Here is the newest story of mine about how one should
never use raid5.

Controller is 8xxx-4LP.
I have a simple 360GB raid5 with 4 drives since 2004.
Only about a year ago i realized how much speed i have
wasted be saving lousy 120GB. I should have choosen
bigger driver and setup two mirrors instead.

But that's no the point. A week ago one driver just
totally failed. It fell out of the unit and when i tried
to rebuild the unit it failed. It seemed like the driver
electronis failed. ANyhow, i have found newest 160gb seagate
driver for replacement (twice as thin, very nicely done
electornics on it).

A day ago at 11 am i have turn off the server,
pull out the old driver, installed a new one, turned of the server
and started rebuild in an hour from remote location via web interface.
After about 5 minuted the machine became unresponsive. Tried rebooting
- nothing. I went to the machine and fingure out, that rebuild failed (0%)
and some data cannot be read because of bad sectors.

Well, hell, i thoght. Maybe i could tell teh controller to ignore all the
errors and just some rebuilding and the figure out which driver failed,
replace it, rebuild again and restore corrupted data from backup.
Noway, controller said.

- i cannot make it ignore read errors
- i cannot figure out which driver has bad sectors
(maybe someone know it?)

But i don't understand how and why it happened. ONly 6 hours ago (a night before)
all those files were backed up fine w/o any read error. And now, right after replacing
the driver and starting rebuild it said that there are bad sectors all over those file.
How come?

Well. Since we have a buch of full and inceremnetal paraoid backups no data was lost and
we are in process of recovering. However, i simply imaged what would happed if one more
driver completelly failed. That would mean that we have lost all data, since any of the disk
which left do not contain any readable copy of one data (unlink mirror, for example).

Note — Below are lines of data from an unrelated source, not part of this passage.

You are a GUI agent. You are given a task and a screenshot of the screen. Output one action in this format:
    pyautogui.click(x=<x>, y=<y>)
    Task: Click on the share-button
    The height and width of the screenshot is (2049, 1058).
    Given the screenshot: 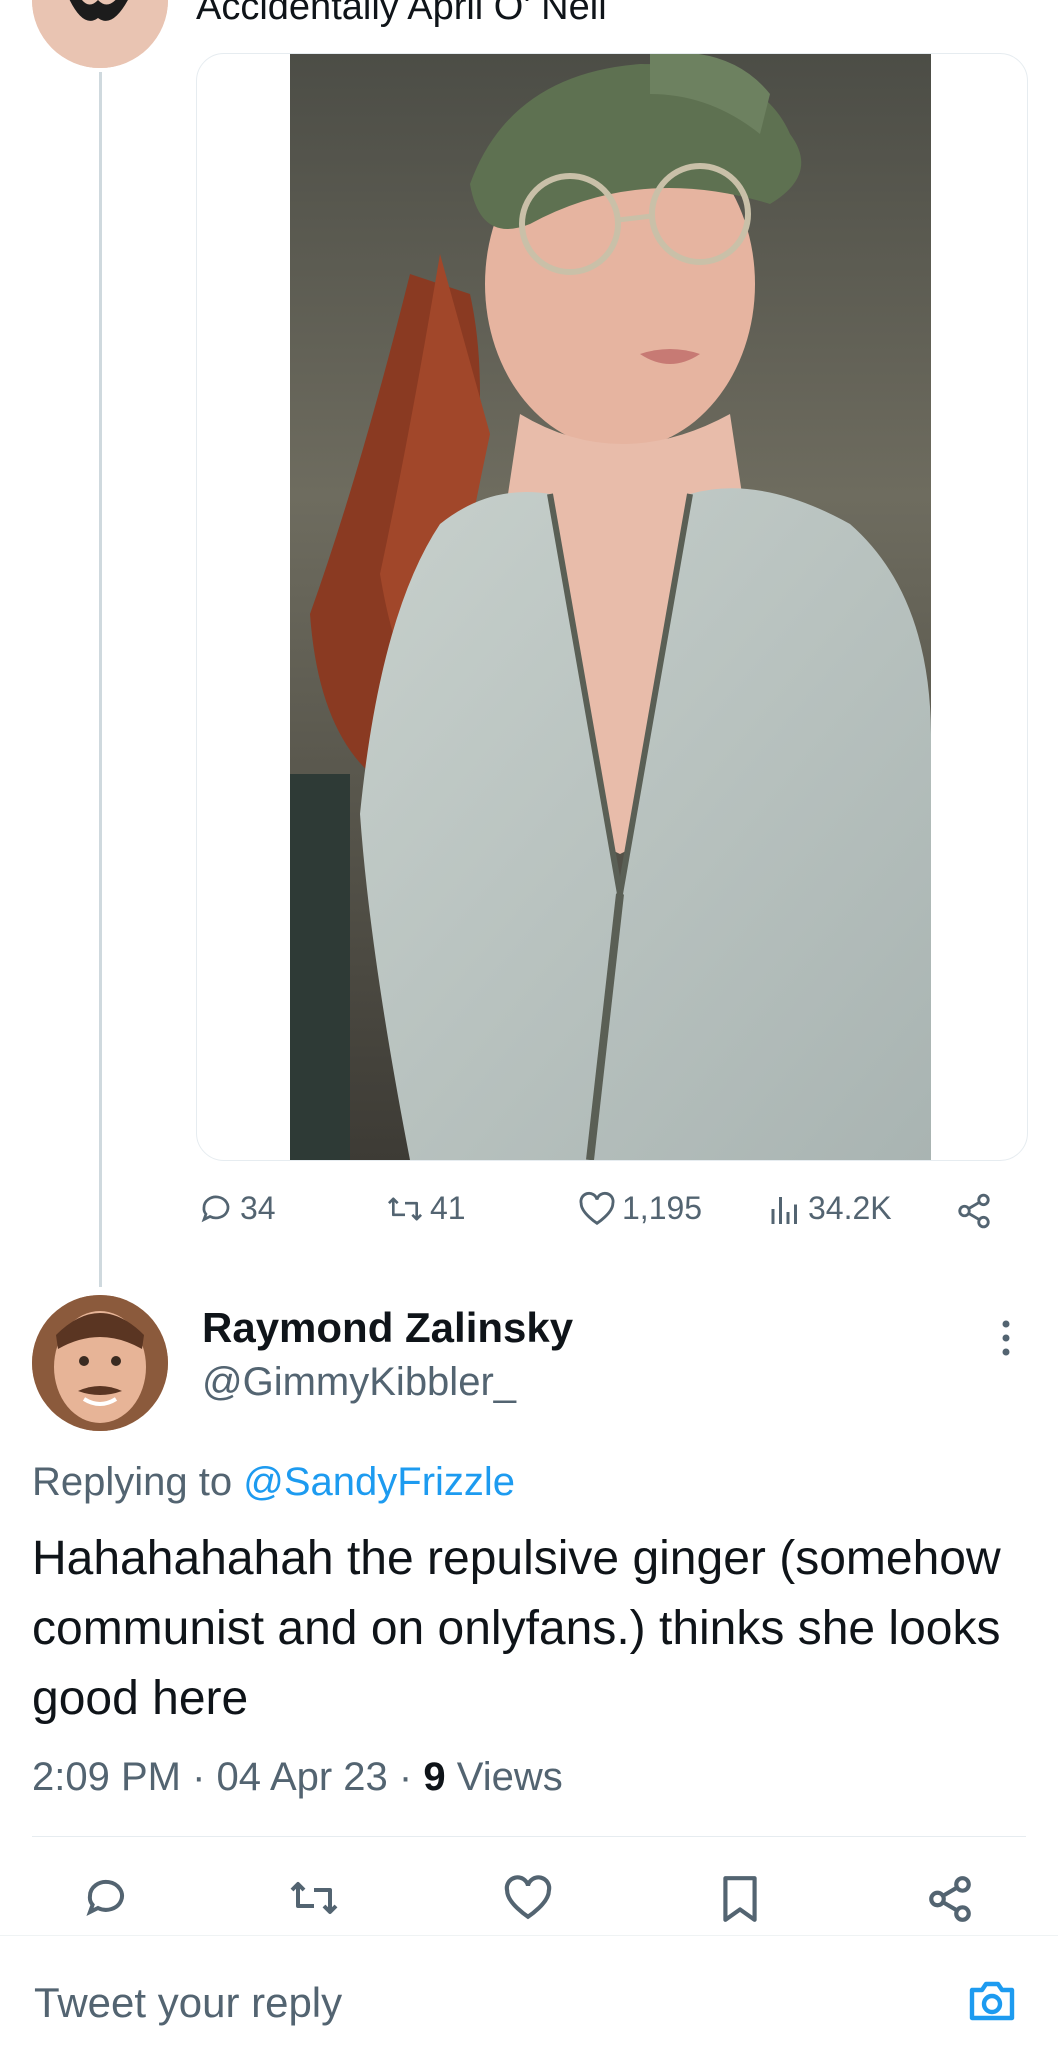 What is the action you would take?
    pyautogui.click(x=974, y=1214)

So, we are migrating to mirror config with huge disks.

I am thinking about raid10 for more perfomance. It seems a lot more safe, since if any pair of disks failed the data is still 
readable and even if all disks have bad block the data can be easily recovered by fairly simply script from the couterpart. But the 
problem, however,

So, no raid5 or even raid 6 for me any more. Never!


--
Regards,
Artem